PROBLEM DETAILS: Retype, word for word, only the lines from the one with "Open the USD currency selector" through the last line of the data below.
DATA LISTING section start
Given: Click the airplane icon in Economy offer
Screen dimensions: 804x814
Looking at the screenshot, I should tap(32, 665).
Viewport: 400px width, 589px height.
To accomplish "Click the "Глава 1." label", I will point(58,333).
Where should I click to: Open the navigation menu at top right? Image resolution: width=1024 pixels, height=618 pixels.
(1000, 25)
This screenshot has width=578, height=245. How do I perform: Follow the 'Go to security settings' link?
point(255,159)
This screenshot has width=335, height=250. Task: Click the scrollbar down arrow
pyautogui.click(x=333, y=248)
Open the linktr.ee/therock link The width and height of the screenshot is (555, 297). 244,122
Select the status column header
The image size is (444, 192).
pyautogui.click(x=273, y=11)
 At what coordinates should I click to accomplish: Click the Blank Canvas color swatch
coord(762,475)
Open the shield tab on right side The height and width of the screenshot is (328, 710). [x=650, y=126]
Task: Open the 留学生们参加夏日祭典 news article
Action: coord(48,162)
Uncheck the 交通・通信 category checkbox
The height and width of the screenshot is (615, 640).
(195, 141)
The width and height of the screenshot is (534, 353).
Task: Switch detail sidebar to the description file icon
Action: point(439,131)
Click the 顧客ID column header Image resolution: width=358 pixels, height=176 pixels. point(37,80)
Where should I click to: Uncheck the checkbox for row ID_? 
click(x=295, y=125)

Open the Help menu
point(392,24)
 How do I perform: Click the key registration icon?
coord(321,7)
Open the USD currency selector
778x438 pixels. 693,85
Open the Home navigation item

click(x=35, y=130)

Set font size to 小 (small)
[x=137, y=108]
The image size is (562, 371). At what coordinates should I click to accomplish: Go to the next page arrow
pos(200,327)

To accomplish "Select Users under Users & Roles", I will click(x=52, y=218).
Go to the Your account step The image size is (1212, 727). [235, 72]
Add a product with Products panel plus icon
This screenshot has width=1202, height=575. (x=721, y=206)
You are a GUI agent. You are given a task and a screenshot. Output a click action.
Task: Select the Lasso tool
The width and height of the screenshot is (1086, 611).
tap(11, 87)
DATA LISTING section end
TASK RESULT:
Open the USD currency selector
778x438 pixels. 693,85
Open the Home navigation item

click(x=35, y=130)

Set font size to 小 (small)
[x=137, y=108]
The image size is (562, 371). At what coordinates should I click to accomplish: Go to the next page arrow
pos(200,327)

To accomplish "Select Users under Users & Roles", I will click(x=52, y=218).
Go to the Your account step The image size is (1212, 727). [235, 72]
Add a product with Products panel plus icon
This screenshot has width=1202, height=575. (x=721, y=206)
You are a GUI agent. You are given a task and a screenshot. Output a click action.
Task: Select the Lasso tool
The width and height of the screenshot is (1086, 611).
tap(11, 87)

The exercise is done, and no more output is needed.